(Stored data entries)
##########

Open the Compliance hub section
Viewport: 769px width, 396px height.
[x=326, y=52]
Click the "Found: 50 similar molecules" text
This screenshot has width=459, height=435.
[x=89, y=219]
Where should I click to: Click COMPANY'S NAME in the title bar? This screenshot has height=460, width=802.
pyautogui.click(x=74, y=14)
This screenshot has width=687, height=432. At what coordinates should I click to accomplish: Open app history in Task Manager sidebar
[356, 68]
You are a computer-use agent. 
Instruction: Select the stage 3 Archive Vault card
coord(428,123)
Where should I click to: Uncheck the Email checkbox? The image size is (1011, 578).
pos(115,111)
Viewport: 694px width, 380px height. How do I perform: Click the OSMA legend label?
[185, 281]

##########

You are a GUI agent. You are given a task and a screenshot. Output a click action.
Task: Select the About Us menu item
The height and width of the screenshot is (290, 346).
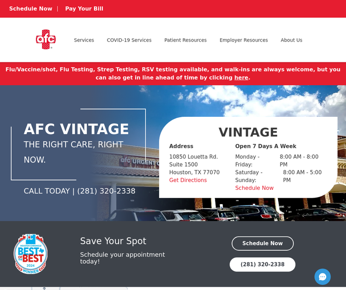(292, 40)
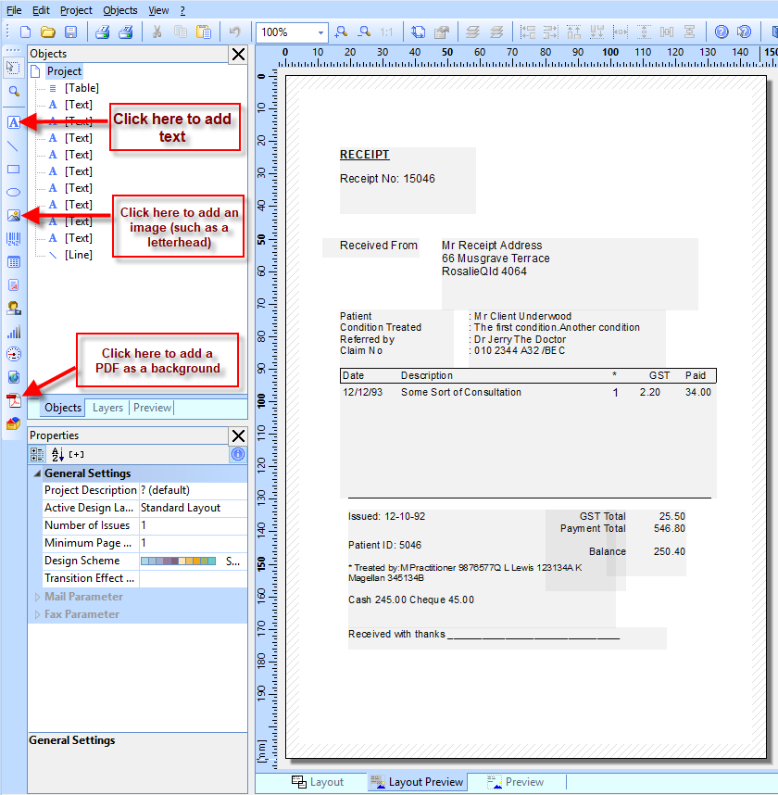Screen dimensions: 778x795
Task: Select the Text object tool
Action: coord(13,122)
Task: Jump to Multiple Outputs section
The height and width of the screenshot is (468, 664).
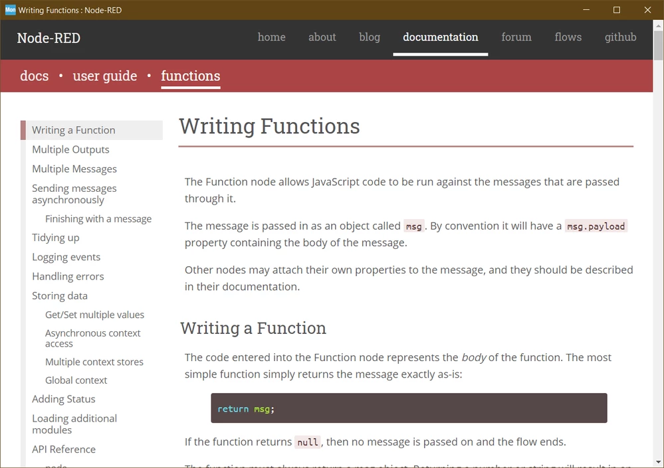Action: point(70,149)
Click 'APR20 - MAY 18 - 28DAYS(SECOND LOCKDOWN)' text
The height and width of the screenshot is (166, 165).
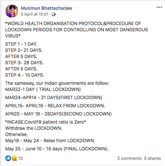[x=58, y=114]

##########

● **Work to complete**
If a line in the entries above has the word "agent", copy it.

● **Your response**
You are a computer-use agent. 
You are a GUI agent. You are given a task and a screenshot. Output a click action.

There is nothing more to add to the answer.